## RECORDS FOR PROCESSING
■ ■ ■ ■ ■ ■ ■

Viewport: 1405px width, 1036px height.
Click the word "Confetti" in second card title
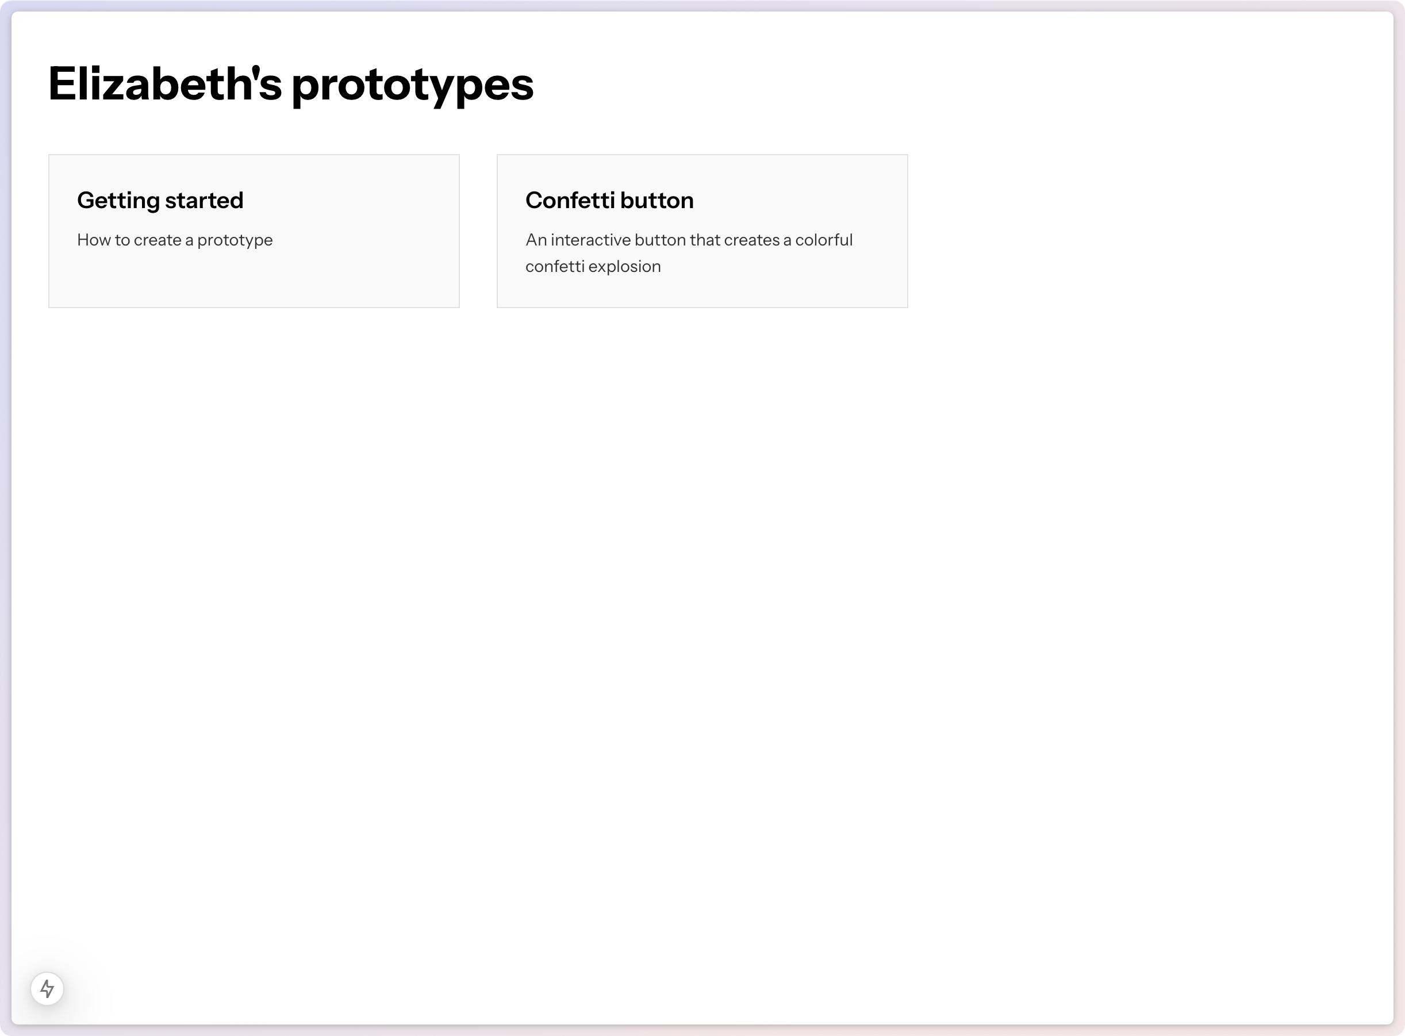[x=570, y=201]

■ ■ ■ ■ ■ ■ ■

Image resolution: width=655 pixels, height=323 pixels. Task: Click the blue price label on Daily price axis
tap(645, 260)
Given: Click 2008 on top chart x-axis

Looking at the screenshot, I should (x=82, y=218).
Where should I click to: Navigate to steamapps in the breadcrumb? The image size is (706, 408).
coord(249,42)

■ ■ ■ ■ ■ ■ ■

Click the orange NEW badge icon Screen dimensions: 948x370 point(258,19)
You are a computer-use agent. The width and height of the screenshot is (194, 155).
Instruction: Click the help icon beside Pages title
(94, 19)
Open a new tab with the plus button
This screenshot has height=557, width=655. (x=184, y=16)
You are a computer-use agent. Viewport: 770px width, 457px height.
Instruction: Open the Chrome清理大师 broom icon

■ ■ ■ ■ ■ ■ ■

## EXERCISE
Using the data above, reproduce exactly the lines between those holding "Instruction: Click the" and "Instruction: Open the Chrome清理大师 broom icon", inclusive, and no others.

## ANSWER BOX
Instruction: Click the help icon beside Pages title
(94, 19)
Open a new tab with the plus button
This screenshot has height=557, width=655. (x=184, y=16)
You are a computer-use agent. Viewport: 770px width, 457px height.
Instruction: Open the Chrome清理大师 broom icon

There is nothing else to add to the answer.